### FRAGMENTO MOSTRADO
-*-

Desde el retorno a la democracia, y con indiferencia del gobierno de turno, ha existido una peligrosa convivencia entre el Ministerio del Interior y Carabineros. Esa relación se ha traducido, entre otras cosas, en que las agendas de seguridad y orden público que han triunfado han sido de las policías.
Aumentar la dotación de funcionarios para garantizar mayor seguridad, disminuir las libertades públicas —las denominadas agendas cortas— para que interpretaciones garantistas no limiten la efectividad de la policías y entregar mayores capacidades operativas para enfrentar el orden público, terrorismo o delitos similares, son algunas de las principales iniciativas que los ministros del Interior y un sector importante de la clase política han alentado durante estas dos décadas, pese a los riesgos que han advertido los expertos.

-*-

### EJERCICIO
Por favor, pasa al inglés esta oración del fragmento sobre el Ministerio del Interior y Carabineros: «Esa relación se ha traducido, entre otras cosas, en que las agendas de seguridad y orden público que han triunfado han sido de las policías.»

-*-

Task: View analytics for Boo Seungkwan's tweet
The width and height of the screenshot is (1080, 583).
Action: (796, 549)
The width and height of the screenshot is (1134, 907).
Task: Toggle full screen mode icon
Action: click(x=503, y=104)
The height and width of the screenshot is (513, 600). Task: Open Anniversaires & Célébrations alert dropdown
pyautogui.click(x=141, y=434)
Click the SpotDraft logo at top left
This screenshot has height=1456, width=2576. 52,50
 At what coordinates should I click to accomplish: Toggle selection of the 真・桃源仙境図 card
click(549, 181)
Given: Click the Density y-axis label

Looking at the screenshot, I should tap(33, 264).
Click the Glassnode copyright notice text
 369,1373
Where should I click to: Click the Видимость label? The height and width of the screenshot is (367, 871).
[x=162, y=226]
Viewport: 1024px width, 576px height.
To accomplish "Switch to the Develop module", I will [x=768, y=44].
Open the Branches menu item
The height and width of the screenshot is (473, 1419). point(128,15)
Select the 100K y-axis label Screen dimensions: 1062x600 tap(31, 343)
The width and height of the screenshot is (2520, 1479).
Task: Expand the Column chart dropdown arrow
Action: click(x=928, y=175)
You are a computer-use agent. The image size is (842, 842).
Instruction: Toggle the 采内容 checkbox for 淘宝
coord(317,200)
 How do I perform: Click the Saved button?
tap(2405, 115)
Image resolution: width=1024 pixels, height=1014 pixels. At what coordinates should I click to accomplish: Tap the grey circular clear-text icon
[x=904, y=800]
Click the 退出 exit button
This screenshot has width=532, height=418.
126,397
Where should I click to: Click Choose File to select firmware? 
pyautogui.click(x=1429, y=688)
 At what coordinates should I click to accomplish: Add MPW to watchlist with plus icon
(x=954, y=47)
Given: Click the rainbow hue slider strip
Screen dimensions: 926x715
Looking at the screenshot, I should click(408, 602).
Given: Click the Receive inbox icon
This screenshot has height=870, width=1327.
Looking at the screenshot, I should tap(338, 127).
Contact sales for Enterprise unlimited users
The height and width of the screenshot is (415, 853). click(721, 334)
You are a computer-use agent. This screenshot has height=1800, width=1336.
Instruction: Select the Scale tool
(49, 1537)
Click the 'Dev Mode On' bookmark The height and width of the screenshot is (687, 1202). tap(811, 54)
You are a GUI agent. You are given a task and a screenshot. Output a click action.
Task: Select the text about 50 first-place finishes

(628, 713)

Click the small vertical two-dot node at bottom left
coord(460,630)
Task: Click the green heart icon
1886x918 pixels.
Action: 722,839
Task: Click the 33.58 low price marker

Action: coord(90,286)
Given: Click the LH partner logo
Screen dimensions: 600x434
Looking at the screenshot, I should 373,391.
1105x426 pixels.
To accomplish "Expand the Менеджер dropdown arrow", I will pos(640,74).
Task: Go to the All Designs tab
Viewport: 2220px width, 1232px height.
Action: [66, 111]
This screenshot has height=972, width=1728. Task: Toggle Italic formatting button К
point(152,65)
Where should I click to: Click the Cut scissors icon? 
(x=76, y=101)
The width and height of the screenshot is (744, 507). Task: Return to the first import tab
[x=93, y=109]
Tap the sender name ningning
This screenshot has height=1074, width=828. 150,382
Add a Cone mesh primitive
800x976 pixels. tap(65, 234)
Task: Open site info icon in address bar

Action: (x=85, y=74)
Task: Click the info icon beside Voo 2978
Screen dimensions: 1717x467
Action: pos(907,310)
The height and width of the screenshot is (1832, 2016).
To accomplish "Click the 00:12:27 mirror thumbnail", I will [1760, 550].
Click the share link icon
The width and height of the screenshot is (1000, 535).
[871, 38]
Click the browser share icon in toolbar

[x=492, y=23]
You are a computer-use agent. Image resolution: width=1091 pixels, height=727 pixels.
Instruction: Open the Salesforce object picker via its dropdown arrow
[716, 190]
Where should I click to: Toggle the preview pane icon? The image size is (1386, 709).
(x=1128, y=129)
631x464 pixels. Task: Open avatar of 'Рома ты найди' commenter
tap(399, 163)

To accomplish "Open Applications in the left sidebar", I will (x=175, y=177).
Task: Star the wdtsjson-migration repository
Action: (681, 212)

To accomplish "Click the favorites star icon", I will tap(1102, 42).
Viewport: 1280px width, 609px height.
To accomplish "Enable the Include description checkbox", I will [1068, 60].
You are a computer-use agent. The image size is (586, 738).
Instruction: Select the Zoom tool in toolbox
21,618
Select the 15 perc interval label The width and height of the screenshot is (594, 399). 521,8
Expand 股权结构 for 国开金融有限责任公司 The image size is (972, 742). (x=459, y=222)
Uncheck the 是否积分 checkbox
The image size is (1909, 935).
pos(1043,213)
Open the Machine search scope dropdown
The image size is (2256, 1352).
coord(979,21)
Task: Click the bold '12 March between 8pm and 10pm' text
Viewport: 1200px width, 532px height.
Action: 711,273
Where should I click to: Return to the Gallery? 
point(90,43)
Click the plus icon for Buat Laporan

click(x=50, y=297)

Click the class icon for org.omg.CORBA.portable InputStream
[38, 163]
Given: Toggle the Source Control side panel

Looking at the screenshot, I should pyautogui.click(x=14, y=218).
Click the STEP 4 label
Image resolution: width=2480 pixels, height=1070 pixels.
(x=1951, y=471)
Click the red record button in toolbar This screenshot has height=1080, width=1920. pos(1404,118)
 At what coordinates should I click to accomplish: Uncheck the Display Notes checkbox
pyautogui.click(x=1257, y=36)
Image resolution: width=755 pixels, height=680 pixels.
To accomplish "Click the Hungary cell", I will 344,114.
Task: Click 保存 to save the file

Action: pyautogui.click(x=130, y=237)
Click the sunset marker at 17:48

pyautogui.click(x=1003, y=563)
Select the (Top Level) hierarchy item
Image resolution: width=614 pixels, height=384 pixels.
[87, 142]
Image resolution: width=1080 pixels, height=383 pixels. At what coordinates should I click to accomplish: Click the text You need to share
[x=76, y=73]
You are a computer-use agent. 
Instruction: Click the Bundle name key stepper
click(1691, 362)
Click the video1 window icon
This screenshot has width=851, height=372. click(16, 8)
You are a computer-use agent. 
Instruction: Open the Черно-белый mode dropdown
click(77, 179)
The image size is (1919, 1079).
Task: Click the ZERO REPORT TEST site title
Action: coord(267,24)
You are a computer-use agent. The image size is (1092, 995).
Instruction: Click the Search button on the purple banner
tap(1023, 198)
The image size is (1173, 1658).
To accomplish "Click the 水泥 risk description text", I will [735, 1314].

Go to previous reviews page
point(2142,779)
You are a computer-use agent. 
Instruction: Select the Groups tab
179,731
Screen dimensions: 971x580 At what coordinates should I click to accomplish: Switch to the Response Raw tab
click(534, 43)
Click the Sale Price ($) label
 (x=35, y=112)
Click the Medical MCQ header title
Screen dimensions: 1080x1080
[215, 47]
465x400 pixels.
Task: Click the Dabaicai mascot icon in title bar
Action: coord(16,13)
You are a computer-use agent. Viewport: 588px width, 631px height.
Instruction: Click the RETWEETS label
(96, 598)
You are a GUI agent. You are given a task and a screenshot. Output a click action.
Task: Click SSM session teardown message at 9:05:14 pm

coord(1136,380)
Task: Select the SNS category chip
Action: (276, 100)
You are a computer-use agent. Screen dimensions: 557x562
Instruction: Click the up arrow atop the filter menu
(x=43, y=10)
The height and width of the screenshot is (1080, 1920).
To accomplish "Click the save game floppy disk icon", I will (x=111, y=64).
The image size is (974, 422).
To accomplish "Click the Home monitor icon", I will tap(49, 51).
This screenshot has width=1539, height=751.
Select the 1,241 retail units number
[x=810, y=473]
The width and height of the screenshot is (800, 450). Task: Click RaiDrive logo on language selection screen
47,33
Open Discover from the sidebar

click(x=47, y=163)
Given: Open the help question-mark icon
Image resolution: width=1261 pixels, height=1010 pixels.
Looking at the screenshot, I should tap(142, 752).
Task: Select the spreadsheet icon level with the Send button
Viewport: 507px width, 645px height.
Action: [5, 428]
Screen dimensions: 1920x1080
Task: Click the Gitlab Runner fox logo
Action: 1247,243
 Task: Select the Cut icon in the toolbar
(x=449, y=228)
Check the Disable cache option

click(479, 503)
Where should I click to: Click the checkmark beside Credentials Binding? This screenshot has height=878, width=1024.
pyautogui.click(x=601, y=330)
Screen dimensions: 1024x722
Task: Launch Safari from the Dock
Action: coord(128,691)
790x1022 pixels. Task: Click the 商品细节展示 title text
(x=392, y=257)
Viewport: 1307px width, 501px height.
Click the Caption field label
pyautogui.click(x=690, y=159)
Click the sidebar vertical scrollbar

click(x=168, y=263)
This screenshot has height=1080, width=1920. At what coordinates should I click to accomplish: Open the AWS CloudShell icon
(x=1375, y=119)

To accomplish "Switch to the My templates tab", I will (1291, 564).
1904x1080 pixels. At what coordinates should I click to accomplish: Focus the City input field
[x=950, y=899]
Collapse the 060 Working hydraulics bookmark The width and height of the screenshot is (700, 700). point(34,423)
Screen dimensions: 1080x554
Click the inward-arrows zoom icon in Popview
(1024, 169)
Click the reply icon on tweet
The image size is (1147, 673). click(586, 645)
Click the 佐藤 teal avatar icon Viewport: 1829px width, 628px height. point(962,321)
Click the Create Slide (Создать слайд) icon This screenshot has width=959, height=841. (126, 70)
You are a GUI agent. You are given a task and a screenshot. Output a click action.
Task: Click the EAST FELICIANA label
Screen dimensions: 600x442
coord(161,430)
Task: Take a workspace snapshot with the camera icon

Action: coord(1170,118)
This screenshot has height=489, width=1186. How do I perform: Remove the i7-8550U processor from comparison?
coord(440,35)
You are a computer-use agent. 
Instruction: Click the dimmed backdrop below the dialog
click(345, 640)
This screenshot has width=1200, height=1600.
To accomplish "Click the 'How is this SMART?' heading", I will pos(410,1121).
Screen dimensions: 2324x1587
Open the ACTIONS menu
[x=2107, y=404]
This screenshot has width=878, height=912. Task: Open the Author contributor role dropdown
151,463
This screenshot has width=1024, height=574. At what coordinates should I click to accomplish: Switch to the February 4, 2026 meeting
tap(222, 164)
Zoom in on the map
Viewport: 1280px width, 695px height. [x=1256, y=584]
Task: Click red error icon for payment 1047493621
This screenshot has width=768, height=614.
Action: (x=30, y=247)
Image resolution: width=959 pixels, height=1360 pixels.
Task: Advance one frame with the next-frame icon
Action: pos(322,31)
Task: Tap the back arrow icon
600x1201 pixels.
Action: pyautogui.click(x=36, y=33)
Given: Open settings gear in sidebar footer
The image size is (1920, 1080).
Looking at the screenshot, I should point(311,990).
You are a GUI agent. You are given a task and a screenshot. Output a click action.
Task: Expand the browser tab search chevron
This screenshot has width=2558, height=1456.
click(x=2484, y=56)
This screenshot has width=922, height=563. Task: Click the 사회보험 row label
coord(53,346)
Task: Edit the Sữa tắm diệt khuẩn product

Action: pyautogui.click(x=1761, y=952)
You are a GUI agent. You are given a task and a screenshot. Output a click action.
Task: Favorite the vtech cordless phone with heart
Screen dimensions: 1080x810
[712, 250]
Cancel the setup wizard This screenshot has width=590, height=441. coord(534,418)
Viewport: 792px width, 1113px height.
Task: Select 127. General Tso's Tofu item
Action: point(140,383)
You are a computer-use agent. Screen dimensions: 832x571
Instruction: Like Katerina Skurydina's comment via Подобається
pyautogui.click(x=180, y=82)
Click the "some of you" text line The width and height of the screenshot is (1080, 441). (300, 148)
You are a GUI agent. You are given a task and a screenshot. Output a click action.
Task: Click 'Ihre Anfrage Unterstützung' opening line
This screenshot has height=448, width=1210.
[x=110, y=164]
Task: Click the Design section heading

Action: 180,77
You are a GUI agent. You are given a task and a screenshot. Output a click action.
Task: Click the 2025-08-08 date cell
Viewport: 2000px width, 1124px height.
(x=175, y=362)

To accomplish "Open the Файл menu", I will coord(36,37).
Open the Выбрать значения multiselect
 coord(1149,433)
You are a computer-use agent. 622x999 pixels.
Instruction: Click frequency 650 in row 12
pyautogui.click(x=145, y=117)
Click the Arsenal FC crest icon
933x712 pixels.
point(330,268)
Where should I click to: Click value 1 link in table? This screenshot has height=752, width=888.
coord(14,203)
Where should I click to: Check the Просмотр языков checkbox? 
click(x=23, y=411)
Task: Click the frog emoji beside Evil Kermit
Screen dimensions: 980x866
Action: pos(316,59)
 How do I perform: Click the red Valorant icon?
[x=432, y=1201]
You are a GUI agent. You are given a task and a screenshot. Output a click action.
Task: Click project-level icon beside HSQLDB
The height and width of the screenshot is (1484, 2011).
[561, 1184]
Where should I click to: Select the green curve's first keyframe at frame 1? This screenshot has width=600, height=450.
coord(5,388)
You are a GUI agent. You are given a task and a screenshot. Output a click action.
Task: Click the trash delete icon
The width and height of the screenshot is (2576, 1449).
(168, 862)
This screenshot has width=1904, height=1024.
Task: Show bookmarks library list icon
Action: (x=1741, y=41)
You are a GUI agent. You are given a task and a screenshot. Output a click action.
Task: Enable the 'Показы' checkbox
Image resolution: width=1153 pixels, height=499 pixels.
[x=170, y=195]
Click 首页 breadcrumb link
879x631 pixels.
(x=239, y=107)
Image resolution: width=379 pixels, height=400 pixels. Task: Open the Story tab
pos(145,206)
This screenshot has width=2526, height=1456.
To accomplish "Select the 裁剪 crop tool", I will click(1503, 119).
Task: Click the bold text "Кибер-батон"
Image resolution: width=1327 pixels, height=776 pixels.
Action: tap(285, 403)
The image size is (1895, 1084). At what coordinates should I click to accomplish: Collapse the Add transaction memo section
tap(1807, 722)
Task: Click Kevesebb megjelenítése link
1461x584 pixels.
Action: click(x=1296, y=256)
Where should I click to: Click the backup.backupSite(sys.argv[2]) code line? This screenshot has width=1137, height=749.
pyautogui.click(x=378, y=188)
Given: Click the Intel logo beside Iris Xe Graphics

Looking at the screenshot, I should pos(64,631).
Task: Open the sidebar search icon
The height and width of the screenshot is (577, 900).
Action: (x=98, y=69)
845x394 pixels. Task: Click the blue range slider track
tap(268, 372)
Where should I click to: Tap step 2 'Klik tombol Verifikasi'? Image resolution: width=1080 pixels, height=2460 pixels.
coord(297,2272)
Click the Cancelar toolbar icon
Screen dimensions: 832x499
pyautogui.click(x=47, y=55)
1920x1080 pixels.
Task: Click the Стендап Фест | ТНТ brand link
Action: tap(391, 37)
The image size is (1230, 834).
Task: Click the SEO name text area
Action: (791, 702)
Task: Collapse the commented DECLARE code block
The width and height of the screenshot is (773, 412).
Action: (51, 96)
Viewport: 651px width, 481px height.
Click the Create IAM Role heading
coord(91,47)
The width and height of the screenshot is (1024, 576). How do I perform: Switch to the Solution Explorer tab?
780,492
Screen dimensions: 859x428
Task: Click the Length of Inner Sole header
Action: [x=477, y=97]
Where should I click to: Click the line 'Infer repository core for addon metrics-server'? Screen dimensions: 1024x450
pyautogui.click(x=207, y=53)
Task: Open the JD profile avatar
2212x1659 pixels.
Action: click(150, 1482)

-*-

### RESPUESTA
That relationship has meant, among other things, that the security and public order agendas that have prevailed have been those of the police.